Submitted Sept. 16, 1983.
Decided April 2, 1984.
Coffelt & Coffelt, P.C., Kemper R. Coffelt, Clayton, Mo., for defendant-appellee, Schindler Haughton Elevator Corp.
Thompson & Mitchell, William G. Guerri, W. Stanley Walch, Jeffrey T. Demerath, St. Louis, Mo., for plaintiff-appellant, Clayton Center Associates, a Missouri Ltd. Partnership by The Centor Co., its General Partner.
Before HEANEY, Circuit Judge, FLOYD R. GIBSON, Senior Circuit Judge and JOHN R. GIBSON, Circuit Judge.
HEANEY, Circuit Judge.
Clayton Center Associates (Clayton Center) sued Schindler Haughton Elevator Corporation (Schindler) for breach of a contract to maintain the elevators in the Chromalloy Plaza Building, which Clayton Center owns. After eight days of trial, the district court granted a directed verdict for the defendant, ruling that Clayton Center's proof of damage was too speculative to submit to the jury.
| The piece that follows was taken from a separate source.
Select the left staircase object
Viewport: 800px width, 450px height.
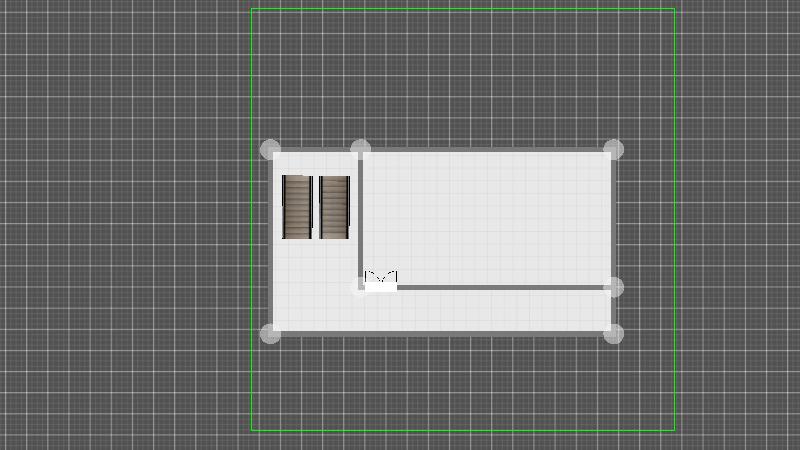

We hold that the district court erred in so ruling.
BACKGROUND
Clayton Center Associates is a partnership which owns the Chromalloy Plaza Building in Clayton, Missouri.1 Ever since 1973, when the building opened, Schindler had maintained the elevators in the building under what is called a "turn key maintenance contract." This contract provided that in exchange for a monthly fee (starting at $1,591 and subject to escalation based on the consumer price index), Schindler would maintain the elevator system, repairing and replacing major components as necessary. The contract provided that this arrangement would continue for a period of thirteen years.
In 1979 and 1980, Clayton Center experienced numerous problems with its elevators. Doors were opening and closing spontaneously and the elevator cars would stop without warning, would not go to the proper floors, and would fail to level properly. Tenants in the building complained of the elevator service on numerous occasions. Clayton Center became concerned about losing tenants as a result of the elevator problems. In the fall of 1980, Clayton Center's building managers met with Schindler on two occasions to advise it of the continuing problems, and to request a prompt solution. After suggesting that they might have no other option than to terminate the contract, Clayton Center finally did so on December 5, 1980.
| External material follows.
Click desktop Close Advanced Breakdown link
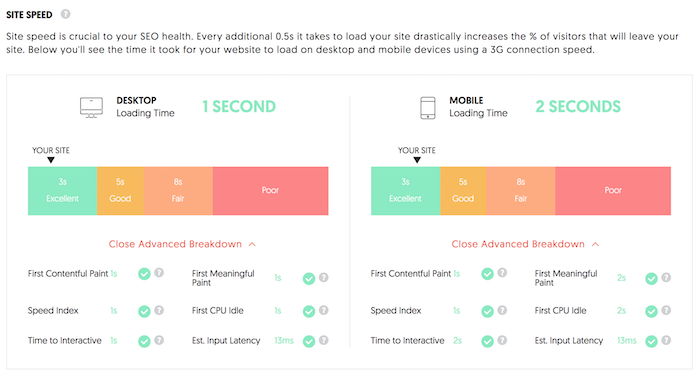Image resolution: width=700 pixels, height=376 pixels. pyautogui.click(x=175, y=244)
Clayton Center then hired Miller Elevator Company (Miller) to fix and service its elevators. Miller performed its work for Clayton Center initially on a time and materials fee basis. This arrangement suited Clayton Center, because it was at that point hesitant to enter into another long term maintenance contract. The fee arrangement suited Miller, which was hesitant to perform the necessary repairs for a fixed fee.
Before commencing the repairs, a Miller worker observed from a preliminary inspection that the elevator system's generators were dirty, the commutators were scored, brushes were too short, controllers were dirty, elevator car lights were burned out, door sills were excessively worn, car doors were flopping and not meeting properly, speeds were wrong, and the electric eyes were not working. Miller commenced its work in early December, 1980. Its employees worked on the elevators full-time.
In January, 1981, Miller notified Clayton Center that repair of the system would take longer than initially expected. Miller recommended that Clayton Center confirm its assessment of the elevators and estimate of the work remaining through an independent consultant--Lerch Bates of Denver, Colorado. Clayton Center agreed with this suggestion, and in early February, 1981, contacted that company. Eric Pankey, Regional Engineer with Lerch Bates, examined and tested the elevator system on February 9-10, 1981. He conferred with Lee Glaser, Miller's supervisor of the work at the Chromalloy Plaza. Pankey identified a long list of unsatisfactory conditions in the elevator system attributable to neglected maintenance. In his report to Clayton Center, Pankey stated that Glaser and the other Miller employees could perform the necessary repairs. He also recommended that Clayton Center enter into a maintenance contract with Miller.
Miller continued to work on the elevator system, and finally rendered it in good working order in July, 1981. One of the continuing problems had been that Schindler had used the wrong solvent on the system's contact relays, which control the motion of the elevator cars and doors. Each elevator has several hundred contact relays. Miller had repeatedly attempted to clean them, but finally concluded that they could not be successfully cleaned and would have to be replaced.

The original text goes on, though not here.